Zvorwadza's busy court schedule

HARARE - Pro-democracy activist Sten Zvorwadza had a busy day at the Harare Magistrates’ Courts on Wednesday as he hoped from one courtroom to another attending to three different cases.

At 8am, the National Vendors Union of Zimbabwe (Navuz) chairperson appeared before the court answering to charges of threatening to burn Rainbow Towers Hotel during a demonstration against Vice President Phelekezela Mphoko’s long stay in the hotel.

The matter was deferred to October 11.

The militant activist then moved to court two for continuation of another case in which he is accused of acting in a disorderly conduct.

In that matter, prosecutor Progress Maringamoyo closed the State’s case, before Zvorwadza advised Vongai Guwuriro of his intention to apply for discharge.

Guwuriro will rule on the matter on October 14.

After the lunch break, Zvorwadza was not yet done with the court processes, as he appeared again before magistrate Bianca Makwande together with 13 others.

The 14 are accused of acting in a disorderly conduct emanating from a demonstration that they staged at Town House against municipal police’s alleged corrupt tendencies.

The case was postponed to November 8 for trial, before their reporting conditions were relaxed.

According to court records, on July 16, Zvorwadza was in the company of a group of vendors when they decided to demonstrate against alleged corrupt tendencies by municipal police.

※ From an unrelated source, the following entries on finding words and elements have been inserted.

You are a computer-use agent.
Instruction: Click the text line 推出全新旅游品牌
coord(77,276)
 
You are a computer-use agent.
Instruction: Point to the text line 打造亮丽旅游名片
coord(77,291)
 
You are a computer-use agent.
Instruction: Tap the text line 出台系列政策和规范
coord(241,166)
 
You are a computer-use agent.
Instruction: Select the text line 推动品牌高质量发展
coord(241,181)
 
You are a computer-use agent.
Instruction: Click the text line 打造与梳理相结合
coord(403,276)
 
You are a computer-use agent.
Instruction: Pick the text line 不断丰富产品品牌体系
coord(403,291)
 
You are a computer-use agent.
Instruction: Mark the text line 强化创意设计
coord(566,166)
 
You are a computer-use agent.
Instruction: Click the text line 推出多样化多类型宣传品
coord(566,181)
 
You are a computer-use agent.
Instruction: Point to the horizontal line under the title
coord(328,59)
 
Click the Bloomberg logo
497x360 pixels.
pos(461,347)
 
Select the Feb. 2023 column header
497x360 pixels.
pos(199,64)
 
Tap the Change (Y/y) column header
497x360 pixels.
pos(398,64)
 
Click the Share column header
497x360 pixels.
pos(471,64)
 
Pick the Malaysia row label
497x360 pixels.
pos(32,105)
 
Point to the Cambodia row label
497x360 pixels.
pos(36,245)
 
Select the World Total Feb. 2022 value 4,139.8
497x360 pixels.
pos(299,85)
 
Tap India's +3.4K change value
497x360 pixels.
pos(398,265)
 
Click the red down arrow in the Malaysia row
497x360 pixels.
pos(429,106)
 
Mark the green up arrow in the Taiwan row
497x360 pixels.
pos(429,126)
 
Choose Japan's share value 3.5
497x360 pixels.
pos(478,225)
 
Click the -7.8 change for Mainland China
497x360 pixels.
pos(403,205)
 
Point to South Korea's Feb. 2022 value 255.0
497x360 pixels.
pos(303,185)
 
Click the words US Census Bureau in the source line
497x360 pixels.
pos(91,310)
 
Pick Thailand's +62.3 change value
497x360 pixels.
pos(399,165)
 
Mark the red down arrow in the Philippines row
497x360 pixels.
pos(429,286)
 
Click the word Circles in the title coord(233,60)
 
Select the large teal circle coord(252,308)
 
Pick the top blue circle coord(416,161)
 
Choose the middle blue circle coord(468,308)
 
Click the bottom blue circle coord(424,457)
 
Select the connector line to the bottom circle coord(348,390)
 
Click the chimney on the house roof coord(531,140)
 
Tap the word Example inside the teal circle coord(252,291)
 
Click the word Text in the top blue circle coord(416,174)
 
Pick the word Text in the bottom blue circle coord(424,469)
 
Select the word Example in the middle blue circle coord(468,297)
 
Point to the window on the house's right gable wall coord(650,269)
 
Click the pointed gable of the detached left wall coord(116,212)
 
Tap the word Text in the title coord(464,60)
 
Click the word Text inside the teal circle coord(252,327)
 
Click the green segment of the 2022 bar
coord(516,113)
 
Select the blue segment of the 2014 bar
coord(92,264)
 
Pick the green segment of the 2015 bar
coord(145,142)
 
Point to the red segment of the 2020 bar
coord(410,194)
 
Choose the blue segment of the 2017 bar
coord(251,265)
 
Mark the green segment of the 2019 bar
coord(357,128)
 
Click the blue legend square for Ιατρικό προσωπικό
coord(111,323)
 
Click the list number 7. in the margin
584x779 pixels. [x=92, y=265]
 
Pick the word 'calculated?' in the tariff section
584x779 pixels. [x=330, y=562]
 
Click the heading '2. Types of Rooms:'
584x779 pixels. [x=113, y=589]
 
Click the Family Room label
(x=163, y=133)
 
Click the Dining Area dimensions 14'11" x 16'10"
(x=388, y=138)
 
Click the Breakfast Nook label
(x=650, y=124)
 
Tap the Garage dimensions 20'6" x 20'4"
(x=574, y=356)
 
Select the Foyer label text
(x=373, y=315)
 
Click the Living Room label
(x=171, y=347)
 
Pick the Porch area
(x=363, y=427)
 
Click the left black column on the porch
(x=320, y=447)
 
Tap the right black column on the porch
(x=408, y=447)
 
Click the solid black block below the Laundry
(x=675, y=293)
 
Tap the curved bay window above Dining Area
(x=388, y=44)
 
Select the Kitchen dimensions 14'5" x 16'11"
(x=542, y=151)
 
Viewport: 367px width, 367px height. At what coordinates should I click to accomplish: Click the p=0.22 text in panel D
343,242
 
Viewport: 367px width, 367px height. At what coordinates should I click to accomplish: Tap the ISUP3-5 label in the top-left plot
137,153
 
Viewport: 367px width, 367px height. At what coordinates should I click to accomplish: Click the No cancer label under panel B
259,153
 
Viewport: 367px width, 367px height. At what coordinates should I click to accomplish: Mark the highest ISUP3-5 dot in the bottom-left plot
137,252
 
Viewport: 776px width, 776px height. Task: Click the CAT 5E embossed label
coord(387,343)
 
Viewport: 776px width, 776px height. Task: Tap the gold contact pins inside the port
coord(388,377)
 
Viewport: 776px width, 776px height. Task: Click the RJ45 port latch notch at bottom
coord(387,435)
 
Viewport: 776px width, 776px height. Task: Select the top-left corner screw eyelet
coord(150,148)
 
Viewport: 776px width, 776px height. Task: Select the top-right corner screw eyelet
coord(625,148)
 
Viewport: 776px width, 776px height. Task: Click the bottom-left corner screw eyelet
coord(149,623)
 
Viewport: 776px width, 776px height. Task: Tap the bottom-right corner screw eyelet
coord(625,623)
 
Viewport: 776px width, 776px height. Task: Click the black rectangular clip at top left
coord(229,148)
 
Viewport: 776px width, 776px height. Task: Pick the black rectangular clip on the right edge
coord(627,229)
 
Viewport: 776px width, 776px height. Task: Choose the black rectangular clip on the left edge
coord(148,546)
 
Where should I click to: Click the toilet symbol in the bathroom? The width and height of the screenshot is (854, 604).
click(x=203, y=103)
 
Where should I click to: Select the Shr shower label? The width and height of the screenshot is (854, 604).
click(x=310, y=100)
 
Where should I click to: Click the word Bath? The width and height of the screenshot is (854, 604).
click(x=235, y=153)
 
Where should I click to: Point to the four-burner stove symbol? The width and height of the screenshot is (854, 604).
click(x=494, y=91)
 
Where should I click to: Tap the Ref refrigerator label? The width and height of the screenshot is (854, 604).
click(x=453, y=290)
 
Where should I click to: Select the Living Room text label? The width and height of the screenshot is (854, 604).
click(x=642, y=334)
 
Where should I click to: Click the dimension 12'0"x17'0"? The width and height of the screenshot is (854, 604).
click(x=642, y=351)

The vendors were bitter that municipal cops “looted” their wares and shared among themselves, and in some instances would demand bribes to release the goods.

It was alleged that Zvorwadza and his members gathered at Town House in Harare holding placards that read: “Stop harassing women and children”, “Stop confiscating our goods” and “Zvemadhisinyongoro hatichada.”

The court heard that they were dispersed by police officers.

However, the court heard that when the vendors realised that police officers had left the scene they reportedly regrouped and returned to Town House led by Zvorwadza.

They reportedly demanded to see the town clerk or mayor and approached security personnel that were at the entrance.

The court heard that vendors reportedly attempted to force their way into Town House but were restrained.

This did not stop them from singing and blocking the way for people who wanted to enter the building and conduct their business.

Police officers returned to the scene and advised the group to leave, but the vendors reportedly held their hands together tightly and police had a hard time arresting them.